Exclusion of the apportionment provisions & indemnity provision in Construction Contract

Exclusion of the apportionment provisions & indemnity provision in Construction Contract

Perpetual Trustee v CTC Group (No 2) [2013] NSWCA 58

The New South Wales Court of Appeal decision has recently demonstrated a firmer approach to the exclusion of the apportionment provisions of the Civil Liability Act 2002 which has significant implications for contract managers when settling the terms of a construction or other contract.

FACTS

Perpetual sued CTC for damages for breaching its duty of care under a mortgage origination deed and CTC alleged that if it were liable to Perpetual its liability was limited by the apportionment provision contained in S35 of the Civil Liability Act 2002. The Court dealt with the primary claim by Perpetual under an indemnity contained in the Deed that CTC would indemnify against any breach of an warranty or obligation or failure to perform any obligation under the deed..

ISSUE

Whether the indemnity provision satisfied S3A(2) of the Act by making express provision with respect to a matter otherwise covered by the apportionment provisions and thereby excluded apportionment of the liability.

FINDING

The Court found that consistent with the Tasmanian Supreme Court in Aquagenics V Break of Day Council [2010] TASFC 3 that the plain purpose of S3A(3) was to “ensure the primacy of the express provisions of a contract as to the parties rights, obligations and liabilities under the Contract, over any provision in relation” to matters otherwise covered by apportionment.
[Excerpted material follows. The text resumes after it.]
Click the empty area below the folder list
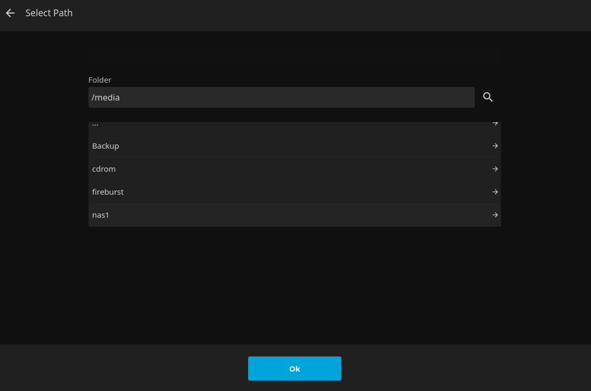 (294, 283)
The Court stressed that “the natural meaning of the words used indicates that a failure to take reasonable care must be part of and therefore an element of the plaintiff’s cause of action” and that for a person to be a concurrent wrongdoer it is necessary that he or she be one of two or more persons who caused same damage or loss for which a plaintiff claimed.

QUOTE

Macfarlan JA held:

13 “CTC offered various reasons why the Court should conclude that the parties to the MOD did not intend to “contract out” of the apportionment provisions, including the fact that the MOD was entered into before the apportionment provisions came into force.

14 However, these submissions should be rejected as they concern an irrelevant issue. The question to which s 3A(2) gives rise is whether a contract makes express provision for the parties’ rights, obligations and liabilities which differs from that provided by the Act. It is not relevant to consider whether the parties adverted to the existence of the apportionment provisions of the Act and decided to contract out of them. Section 3A “does not require the parties to use any particular form of wording to effect a contracting out” (Aquagenics at [71]). No reference needs to be made to the Act. All that matters is that the contractual indemnity is inconsistent with the provisions of Part 4.”

IMPACT

The case will affect the result whenever the contract makes provision whether by indemnity or otherwise for the bearing of loss between the parties and seems to reflect a firmer approach by the Court to apportionment. Contract managers should be careful when settling the terms of their contracts particularly indemnities.